In its zeal to confront perceived Spanish threats, the Secret Service of 1898 operated far beyond its legal mandate, setting precedents that raised enduring questions about the limits of executive authority and the protection of civil liberties during wartime. At the time, the Secret Service's wartime activities were conducted without clear constitutional authorization. The Secret Service had been established solely to suppress counterfeiting, its jurisdiction defined narrowly by the wording of Treasury appropriation laws. Nonetheless, acting on presidential authority, it expanded its mandate to include domestic and foreign espionage during the war with Spain.

Such extralegal actions were tolerated largely because national unity was high and public opposition minimal. The Service's operatives employed methods that violated both US and Canadian law; breaking and entering, stealing correspondence, interfering with the mail, and detaining suspects without due process.
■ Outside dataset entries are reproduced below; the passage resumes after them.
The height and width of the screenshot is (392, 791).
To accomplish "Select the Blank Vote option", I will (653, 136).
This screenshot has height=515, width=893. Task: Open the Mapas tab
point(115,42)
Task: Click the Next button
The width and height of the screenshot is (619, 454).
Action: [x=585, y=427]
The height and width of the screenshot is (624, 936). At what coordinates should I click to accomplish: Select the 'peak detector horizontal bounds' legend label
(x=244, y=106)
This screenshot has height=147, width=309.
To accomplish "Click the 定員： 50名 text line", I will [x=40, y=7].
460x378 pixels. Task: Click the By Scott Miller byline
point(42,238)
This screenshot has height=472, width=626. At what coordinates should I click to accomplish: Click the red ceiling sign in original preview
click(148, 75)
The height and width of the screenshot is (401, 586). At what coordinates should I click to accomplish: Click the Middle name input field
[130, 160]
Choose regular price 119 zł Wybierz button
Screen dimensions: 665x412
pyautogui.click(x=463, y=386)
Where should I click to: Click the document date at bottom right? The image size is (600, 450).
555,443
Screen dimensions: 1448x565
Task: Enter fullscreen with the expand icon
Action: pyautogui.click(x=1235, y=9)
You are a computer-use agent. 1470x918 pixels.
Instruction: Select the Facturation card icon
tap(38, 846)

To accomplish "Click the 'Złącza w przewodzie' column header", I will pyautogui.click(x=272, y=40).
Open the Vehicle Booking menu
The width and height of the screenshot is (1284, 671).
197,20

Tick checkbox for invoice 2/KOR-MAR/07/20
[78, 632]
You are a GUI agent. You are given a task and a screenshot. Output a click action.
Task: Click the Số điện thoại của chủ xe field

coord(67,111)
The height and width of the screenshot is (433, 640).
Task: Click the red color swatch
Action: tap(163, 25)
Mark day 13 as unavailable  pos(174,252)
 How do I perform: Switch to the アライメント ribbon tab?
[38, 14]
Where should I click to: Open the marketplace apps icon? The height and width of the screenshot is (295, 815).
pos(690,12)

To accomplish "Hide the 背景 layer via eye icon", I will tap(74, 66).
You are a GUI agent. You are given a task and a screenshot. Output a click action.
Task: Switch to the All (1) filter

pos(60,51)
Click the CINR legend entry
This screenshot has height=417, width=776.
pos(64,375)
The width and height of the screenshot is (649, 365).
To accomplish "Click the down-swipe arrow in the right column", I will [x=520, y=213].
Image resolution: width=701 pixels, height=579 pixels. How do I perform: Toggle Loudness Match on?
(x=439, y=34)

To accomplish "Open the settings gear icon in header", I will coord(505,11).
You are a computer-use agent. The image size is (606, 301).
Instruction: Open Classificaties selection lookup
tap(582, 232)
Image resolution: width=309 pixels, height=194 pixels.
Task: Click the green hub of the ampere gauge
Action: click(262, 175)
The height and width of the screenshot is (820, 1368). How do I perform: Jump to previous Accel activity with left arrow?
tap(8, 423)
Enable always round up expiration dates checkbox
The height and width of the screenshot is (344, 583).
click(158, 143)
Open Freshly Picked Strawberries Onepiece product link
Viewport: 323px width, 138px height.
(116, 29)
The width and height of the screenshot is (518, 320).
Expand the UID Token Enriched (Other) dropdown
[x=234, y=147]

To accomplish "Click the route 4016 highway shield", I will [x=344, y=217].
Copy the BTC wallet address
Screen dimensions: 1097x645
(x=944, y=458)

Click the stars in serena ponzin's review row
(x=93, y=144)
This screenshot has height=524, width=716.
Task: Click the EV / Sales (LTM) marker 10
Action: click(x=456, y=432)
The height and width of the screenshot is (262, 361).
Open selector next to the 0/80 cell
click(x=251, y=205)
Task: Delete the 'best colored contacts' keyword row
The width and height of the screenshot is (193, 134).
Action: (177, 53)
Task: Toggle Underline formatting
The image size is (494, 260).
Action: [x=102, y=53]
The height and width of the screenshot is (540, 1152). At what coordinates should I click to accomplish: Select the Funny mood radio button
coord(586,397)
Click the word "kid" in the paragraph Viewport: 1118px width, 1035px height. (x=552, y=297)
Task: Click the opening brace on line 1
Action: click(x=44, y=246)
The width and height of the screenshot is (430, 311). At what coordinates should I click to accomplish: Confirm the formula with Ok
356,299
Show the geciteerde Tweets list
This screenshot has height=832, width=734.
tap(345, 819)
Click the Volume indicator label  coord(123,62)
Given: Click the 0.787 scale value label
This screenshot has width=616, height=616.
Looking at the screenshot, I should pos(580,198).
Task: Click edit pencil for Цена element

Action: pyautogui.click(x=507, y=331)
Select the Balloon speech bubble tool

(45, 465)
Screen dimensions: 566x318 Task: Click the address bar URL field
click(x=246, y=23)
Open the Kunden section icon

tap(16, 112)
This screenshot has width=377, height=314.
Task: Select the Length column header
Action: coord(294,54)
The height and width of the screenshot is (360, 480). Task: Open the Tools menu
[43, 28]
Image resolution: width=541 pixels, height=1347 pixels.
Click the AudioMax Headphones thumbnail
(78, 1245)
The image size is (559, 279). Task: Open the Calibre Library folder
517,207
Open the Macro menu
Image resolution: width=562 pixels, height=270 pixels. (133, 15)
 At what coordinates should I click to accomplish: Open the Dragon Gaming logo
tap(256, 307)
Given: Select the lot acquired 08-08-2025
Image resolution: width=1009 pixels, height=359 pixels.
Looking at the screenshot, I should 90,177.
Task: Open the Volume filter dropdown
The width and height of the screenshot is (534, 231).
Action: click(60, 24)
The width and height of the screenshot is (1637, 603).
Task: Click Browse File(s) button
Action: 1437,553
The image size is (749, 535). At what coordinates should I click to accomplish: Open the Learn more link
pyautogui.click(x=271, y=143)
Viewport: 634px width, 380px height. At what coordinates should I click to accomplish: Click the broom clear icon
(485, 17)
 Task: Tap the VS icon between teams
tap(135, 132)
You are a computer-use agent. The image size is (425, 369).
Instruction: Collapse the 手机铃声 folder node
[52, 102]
Wilkie was prepared to override individual rights in the name of wartime security.

As the Secret Service became a permanent fixture within the federal bureaucracy, further abuses emerged. Political patronage soon influenced appointments and information sharing. Notably, Senator Henry Cabot Lodge reportedly received confidential intelligence from Service personnel about the private and diplomatic activities of his political opponents.

The most extensive activity undertaken by the Secret Service in 1898 was domestic surveillance. Wilkie ordered that approximately six hundred individuals, men and women, be kept under close watch. Such monitoring frequently infringed on privacy rights and disproportionately targeted people of southern European descent or those who spoke Romance languages. This bias reflected broader public suspicions toward Catholic immigrants from Spain and Italy.

In his later writings, Wilkie justified these actions by claiming that "foreigners of anarchistic tendencies" might exploit the war to commit acts of violence against government officials or the public. In practice, this prejudice led to wasted resources and the persecution of innocent individuals. One illustrative case was that of Edward G. Montesi, an Italian-born American citizen. Montesi, who had immigrated at age fourteen and was by then forty-two, planned to travel to Europe in June 1898 aboard the British steamer Tartar Prince.

Acting on an unsubstantiated accusation that Montesi was a Spanish courier, Wilkie dispatched Agent Martin Kastle from Washington to New York. Kastle waited until the ship left its berth, boarded it, searched Montesi's belongings, and interrogated him and his family without filing charges. Nothing incriminating was found, his luggage contained only personal items, including handkerchiefs embroidered with the Cuban flag. Nevertheless, Kastle ordered the ship to anchor off Governors Island and removed the Montesi family from the vessel, causing them to miss their passage. Despite press protests, they were never charged with any offense.

=== Complications over the Carranza Letter ===
After the war had concluded, a year after the discovery of the Carranza Letter, new claims emerged regarding its origins. In The Montreal Star, a twenty-three-year-old English immigrant named George F. Bell, who had a record of criminal activity in the United States, confessed to having stolen the letter from 42 Tupper Street and delivering it to Wilkie. According to Bell, Wilkie had allegedly used captured Spanish stationery and employed a specialist to produce a forged and altered version of the letter. Bell stated that he had remained silent for a year out of fear of prosecution for theft, but decided to come forward after receiving only $50 of an agreed-upon $1,000 payment, plus expenses, from Wilkie.

The Montreal Star account was reprinted by the Boston Evening Transcript, which subsequently published a rebuttal by Ralph D. Redfern, a Secret Service operative based in Boston. Redfern rejected Bell's claims, asserting that he himself had obtained the Carranza letter and that the original, authentic document remained in the Secret Service archives in Washington, D.C.